# Material for this task
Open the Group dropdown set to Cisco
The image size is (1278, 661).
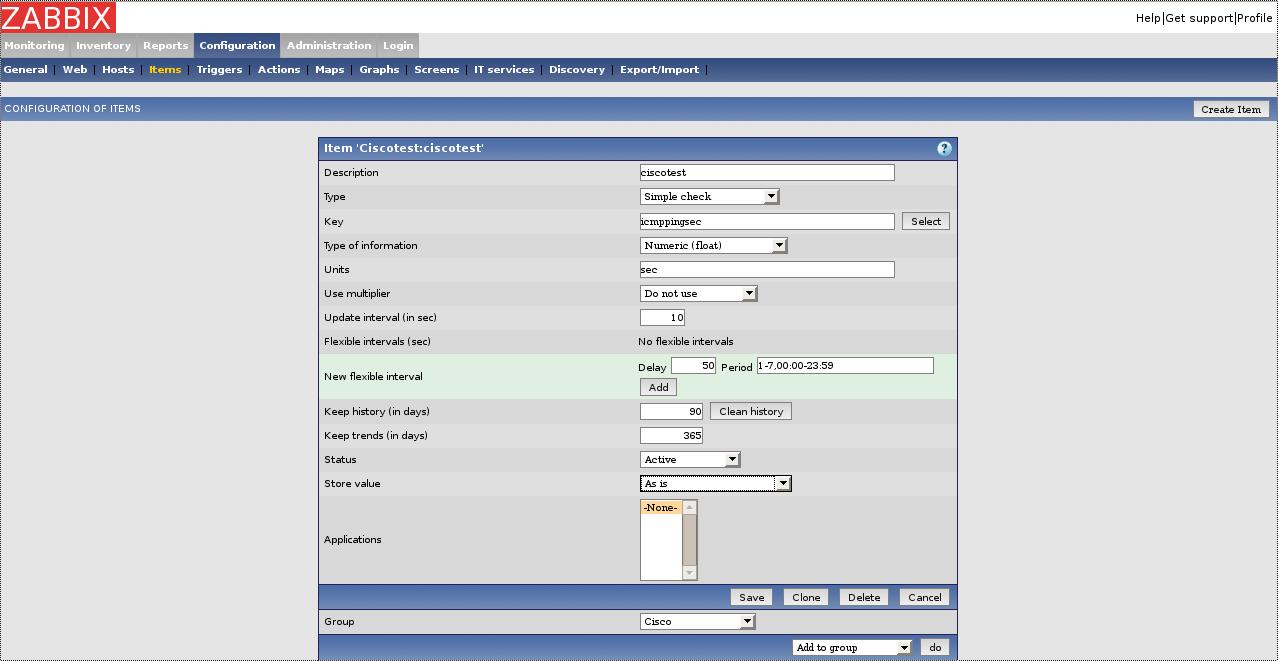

* * *

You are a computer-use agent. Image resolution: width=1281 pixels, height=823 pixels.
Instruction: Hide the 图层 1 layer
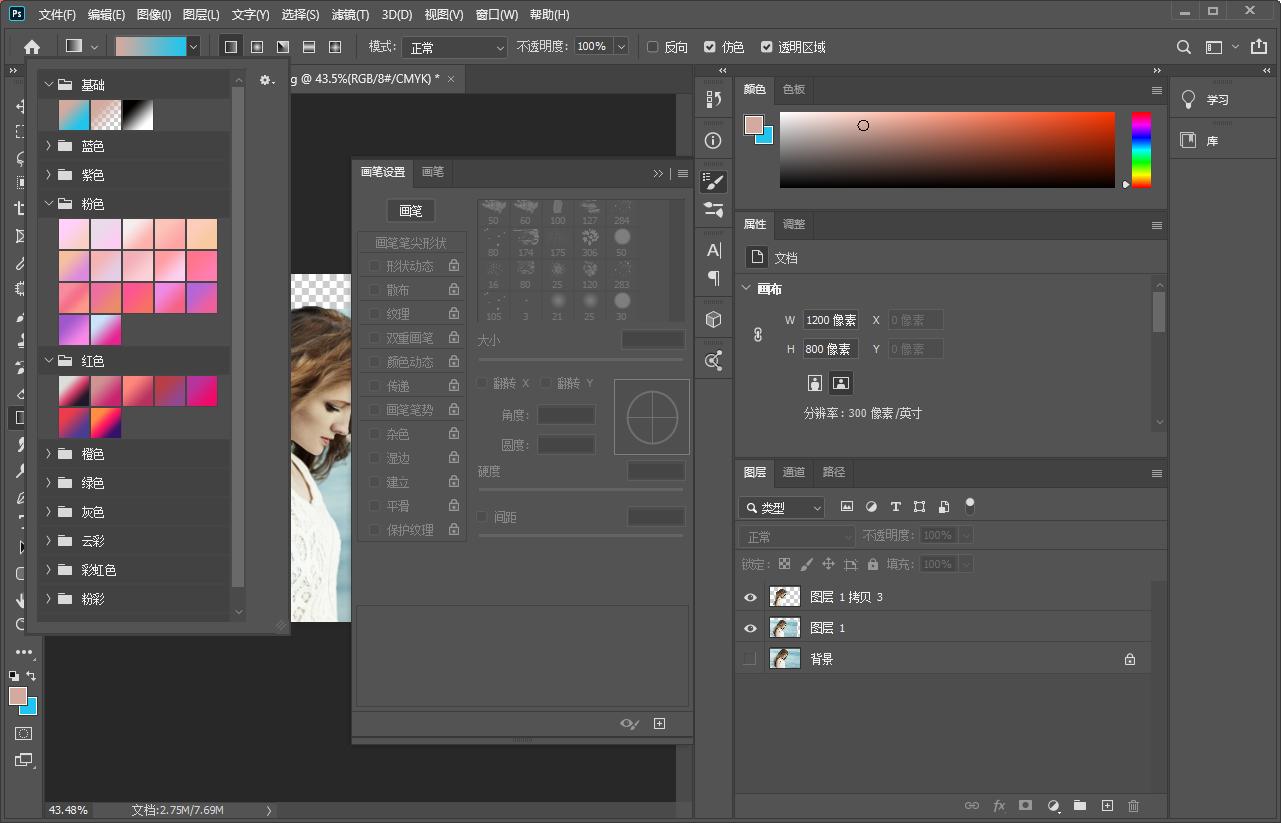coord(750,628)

* * *

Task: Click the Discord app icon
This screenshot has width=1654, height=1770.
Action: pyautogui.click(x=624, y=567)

# Your objective
Proceeding from the line containing "Open the Group dropdown set to Cisco" through the line containing "The image size is (1278, 661).", transcribe the lines above exactly, both end lines included.

# Your response
Open the Group dropdown set to Cisco
The image size is (1278, 661).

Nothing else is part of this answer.